(Records from a pointing dataset)
__________________________________________________

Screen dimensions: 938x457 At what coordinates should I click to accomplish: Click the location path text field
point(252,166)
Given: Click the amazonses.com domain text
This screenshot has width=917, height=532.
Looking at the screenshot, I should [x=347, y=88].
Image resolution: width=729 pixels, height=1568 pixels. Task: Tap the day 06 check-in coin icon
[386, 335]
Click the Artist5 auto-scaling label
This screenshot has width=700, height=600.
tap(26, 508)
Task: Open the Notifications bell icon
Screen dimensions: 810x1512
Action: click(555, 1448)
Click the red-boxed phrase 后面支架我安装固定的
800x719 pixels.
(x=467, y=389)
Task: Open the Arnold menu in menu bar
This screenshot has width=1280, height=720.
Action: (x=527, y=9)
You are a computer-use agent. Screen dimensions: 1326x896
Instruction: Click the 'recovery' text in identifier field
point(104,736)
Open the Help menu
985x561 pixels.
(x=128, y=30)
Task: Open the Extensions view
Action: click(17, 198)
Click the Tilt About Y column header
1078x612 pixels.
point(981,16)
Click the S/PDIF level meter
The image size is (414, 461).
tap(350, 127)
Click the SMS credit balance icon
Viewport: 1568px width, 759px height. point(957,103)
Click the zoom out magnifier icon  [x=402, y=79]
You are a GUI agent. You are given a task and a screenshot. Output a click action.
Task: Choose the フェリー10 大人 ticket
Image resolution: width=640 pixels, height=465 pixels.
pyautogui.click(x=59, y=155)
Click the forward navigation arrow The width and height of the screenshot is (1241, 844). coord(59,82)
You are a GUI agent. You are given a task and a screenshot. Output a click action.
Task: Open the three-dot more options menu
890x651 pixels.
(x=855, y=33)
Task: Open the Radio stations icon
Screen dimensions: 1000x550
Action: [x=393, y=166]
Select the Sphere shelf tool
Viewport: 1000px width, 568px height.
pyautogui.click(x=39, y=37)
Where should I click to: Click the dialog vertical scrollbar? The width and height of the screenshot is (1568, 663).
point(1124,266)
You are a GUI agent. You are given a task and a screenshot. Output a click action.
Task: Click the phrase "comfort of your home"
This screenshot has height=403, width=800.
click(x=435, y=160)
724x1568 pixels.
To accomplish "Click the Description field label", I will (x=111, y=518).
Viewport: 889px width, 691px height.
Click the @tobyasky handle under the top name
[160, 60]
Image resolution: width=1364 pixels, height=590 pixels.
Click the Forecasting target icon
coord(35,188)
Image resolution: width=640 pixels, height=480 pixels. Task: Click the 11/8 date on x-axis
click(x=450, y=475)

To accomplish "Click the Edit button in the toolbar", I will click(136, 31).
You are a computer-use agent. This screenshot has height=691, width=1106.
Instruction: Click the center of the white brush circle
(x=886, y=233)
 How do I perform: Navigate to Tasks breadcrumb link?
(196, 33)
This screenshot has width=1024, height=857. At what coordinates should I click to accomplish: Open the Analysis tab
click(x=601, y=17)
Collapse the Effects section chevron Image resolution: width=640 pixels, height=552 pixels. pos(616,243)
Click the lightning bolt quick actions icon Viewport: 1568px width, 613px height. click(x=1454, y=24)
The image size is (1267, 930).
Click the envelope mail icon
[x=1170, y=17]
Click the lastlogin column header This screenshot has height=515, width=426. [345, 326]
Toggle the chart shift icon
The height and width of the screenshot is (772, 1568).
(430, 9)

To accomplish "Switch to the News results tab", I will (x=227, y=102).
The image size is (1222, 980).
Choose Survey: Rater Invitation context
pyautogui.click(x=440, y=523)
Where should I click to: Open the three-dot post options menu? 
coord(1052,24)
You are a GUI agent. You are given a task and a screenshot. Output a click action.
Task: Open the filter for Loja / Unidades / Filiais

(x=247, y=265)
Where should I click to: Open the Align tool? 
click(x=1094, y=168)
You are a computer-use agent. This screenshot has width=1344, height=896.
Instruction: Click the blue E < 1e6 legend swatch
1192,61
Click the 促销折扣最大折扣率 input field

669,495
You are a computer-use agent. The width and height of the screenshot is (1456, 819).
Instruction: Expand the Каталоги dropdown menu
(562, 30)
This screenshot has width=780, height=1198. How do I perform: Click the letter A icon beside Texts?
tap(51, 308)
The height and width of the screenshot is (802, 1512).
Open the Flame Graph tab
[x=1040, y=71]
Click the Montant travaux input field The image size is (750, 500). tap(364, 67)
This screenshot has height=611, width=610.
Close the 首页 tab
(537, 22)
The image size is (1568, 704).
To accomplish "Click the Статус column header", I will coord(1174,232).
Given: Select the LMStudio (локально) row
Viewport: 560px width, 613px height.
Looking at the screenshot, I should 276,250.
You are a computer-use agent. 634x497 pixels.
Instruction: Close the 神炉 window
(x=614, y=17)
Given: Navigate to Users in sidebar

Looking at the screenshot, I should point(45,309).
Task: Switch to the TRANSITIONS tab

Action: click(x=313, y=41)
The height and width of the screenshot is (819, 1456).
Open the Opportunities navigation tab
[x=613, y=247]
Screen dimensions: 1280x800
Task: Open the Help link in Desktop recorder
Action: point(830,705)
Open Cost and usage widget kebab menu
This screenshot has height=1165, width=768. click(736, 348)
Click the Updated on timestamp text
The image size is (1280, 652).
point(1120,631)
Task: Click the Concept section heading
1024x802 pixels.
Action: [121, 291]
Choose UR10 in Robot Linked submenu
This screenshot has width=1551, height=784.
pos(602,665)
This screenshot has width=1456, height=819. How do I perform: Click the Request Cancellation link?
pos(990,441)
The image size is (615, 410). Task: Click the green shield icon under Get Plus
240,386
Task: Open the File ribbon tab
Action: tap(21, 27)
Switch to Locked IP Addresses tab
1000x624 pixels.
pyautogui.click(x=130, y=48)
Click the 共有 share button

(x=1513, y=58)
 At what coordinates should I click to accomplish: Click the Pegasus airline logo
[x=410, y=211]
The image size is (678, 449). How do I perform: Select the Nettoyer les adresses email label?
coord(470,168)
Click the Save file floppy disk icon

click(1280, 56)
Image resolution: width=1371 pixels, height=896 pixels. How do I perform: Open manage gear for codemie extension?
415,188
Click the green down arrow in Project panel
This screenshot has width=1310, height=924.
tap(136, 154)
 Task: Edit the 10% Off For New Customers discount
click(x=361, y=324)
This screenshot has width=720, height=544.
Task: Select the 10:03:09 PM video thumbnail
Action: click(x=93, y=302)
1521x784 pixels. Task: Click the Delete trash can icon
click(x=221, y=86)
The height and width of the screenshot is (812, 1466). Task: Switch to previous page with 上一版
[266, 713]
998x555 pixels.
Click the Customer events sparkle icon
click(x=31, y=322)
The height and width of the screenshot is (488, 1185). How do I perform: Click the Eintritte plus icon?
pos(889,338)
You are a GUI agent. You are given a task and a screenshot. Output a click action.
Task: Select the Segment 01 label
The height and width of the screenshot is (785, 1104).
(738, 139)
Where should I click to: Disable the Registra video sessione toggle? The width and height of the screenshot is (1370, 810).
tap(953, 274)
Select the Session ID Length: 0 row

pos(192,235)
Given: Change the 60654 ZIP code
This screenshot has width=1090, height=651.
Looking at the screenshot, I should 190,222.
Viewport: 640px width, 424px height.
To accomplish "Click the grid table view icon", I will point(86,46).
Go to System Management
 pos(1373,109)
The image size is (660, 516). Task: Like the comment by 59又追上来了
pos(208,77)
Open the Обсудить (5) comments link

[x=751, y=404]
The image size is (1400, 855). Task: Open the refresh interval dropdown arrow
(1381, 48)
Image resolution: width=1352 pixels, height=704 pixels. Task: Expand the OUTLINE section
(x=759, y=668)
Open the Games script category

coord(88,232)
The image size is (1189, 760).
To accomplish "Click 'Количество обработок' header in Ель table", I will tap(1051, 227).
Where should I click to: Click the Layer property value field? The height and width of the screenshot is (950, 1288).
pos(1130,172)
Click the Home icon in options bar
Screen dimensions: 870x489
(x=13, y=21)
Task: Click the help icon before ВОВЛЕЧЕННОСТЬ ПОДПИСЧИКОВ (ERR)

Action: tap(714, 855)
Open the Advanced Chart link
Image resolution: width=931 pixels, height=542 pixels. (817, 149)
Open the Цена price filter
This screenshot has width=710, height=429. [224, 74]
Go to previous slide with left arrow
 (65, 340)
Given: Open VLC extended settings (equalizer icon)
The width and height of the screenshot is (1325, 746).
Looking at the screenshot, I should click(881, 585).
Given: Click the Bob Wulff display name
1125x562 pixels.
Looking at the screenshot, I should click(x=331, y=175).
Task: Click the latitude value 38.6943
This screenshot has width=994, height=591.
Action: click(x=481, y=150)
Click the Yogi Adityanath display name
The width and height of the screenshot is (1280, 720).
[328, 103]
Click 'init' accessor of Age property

__________________________________________________

**Exercise:** Reproduce the lines word for word, starting at the beginning of the items and ending with the line that contains "Looking at the screenshot, I should [x=347, y=88].".

**The reply:**
Screen dimensions: 938x457 At what coordinates should I click to accomplish: Click the location path text field
point(252,166)
Given: Click the amazonses.com domain text
This screenshot has width=917, height=532.
Looking at the screenshot, I should [x=347, y=88].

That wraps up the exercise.